The need for any type of financial assistance can come up at any given point in an individual’s life. An individual may require some funding for any situation such as financing your child’s higher education plan, wedding expenses, vacations, medical expenses but the individual would not have enough money in their savings account to handle such situations. In situations like these availing a loan against property may help to tackle these situations. The individual owning a piece of residential or commercial property can utilize the true potential of the property through a mortgage loan and generate funds through a hassle-free process.
In a mortgage loan, the customer will be provided with the loan amount by the financial institution. Customers will be provided with a percentage of a property’s value at a certain interest rate. The customer will need to make the repayments within a fixed tenure period. If the customer fails to make the repayment on time, the financial institution may charge heavy fees, or in worse conditions, they can also auction off the property in consideration, to retrieve the lost money.
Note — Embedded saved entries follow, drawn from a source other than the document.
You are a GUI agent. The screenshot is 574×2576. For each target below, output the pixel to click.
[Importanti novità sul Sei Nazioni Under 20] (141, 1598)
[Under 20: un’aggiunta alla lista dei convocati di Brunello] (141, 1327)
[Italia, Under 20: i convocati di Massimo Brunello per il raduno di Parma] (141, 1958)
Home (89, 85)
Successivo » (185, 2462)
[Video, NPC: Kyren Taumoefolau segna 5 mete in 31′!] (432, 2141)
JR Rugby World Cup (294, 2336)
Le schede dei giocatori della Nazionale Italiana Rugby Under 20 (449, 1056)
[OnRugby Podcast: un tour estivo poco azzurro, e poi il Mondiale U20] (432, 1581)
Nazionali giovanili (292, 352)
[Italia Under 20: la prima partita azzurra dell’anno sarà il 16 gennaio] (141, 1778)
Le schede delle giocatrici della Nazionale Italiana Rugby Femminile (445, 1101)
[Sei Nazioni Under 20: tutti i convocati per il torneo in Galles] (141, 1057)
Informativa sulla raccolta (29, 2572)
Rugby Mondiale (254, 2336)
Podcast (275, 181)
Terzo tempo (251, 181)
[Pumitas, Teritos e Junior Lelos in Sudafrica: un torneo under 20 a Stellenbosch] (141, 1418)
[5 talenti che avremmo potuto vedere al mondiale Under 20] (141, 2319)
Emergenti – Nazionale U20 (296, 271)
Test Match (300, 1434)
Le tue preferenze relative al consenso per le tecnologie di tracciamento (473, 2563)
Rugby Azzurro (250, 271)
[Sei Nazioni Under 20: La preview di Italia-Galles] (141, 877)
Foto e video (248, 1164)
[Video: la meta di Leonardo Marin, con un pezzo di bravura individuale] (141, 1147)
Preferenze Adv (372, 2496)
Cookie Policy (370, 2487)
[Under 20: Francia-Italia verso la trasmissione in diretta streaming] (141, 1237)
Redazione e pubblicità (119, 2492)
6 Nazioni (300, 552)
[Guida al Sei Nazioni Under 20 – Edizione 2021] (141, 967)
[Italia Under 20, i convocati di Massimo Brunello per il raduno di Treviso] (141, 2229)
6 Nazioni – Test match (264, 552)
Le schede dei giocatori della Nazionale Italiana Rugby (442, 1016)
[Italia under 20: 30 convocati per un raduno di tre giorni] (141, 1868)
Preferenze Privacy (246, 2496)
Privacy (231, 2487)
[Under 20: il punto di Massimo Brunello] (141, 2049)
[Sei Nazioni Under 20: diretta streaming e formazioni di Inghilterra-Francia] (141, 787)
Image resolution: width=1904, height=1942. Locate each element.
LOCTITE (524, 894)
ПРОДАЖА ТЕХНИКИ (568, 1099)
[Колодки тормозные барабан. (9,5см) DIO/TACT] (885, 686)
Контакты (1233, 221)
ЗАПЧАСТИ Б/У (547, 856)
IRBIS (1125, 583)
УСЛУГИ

A mortgage loan calculator will allow a customer to easily get the information about the monthly payments which is fixed on a fixed rate mortgage on a given amount, period of time and rate of interest.
A mortgage calculator will help a customer in calculating their Equated Monthly Installments (EMI) by using the data listed below:
- Tenure
- Rate of interest
- Loan amount
An important factor to consider before choosing the best Mortgage loan is the applicable EMI for the loan disbursed to the customer. Depending on the loan amount, the time period for making the repayments, and the interest rates, the EMI will be calculated and based on a customer’s personal finance. EMI can play a big role in the loan sanctioning. Even if a customer goes for fixed interest rates, the amount for transaction in the EMI amount will keep shifting. With the help of a mortgage loan calculator, a customer can easily choose the loan quotes and tenure, that offer the customer with easy repayment plans.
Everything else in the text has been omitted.